Your instructions:
Write out the line with "Open Charts via the line-graph icon" and each line after it to the end of the material, exactly as they appear and with nothing else.
┌──
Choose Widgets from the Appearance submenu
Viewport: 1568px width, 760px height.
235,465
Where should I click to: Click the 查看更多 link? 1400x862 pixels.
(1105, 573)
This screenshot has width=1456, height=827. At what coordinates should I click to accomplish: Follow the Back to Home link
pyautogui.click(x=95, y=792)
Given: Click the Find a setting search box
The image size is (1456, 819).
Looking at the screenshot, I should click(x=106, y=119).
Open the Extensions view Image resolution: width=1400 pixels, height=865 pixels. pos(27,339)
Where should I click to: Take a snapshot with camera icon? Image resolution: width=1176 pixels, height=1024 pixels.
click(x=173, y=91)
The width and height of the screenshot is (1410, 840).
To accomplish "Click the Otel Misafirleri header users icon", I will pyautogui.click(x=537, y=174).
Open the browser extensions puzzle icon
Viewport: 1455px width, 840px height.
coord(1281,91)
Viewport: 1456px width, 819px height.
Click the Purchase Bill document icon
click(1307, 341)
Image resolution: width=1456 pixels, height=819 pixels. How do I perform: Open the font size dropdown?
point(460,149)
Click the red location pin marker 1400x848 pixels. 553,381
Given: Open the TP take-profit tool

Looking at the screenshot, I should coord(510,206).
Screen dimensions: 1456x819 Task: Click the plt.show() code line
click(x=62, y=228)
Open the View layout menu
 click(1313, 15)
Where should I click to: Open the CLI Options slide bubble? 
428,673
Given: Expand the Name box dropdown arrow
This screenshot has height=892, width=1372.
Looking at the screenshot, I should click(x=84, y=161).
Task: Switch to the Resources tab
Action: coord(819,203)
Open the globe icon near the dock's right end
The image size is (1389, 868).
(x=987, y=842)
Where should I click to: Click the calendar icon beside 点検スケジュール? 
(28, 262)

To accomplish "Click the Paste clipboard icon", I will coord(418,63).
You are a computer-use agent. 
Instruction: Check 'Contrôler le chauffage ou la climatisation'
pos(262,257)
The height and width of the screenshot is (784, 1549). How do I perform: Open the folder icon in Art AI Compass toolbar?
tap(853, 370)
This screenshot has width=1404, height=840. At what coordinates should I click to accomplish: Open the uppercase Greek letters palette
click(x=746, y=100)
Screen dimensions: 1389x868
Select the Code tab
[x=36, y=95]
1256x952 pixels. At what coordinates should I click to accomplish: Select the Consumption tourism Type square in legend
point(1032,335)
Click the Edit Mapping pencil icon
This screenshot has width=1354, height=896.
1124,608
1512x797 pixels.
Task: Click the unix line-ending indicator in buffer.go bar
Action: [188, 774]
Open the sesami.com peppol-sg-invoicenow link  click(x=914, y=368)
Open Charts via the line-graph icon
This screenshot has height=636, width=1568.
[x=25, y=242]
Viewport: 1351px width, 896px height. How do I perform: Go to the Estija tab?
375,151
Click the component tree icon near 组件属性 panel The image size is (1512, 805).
└──
Answer space:
Open Charts via the line-graph icon
This screenshot has height=636, width=1568.
[x=25, y=242]
Viewport: 1351px width, 896px height. How do I perform: Go to the Estija tab?
375,151
Click the component tree icon near 组件属性 panel The image size is (1512, 805).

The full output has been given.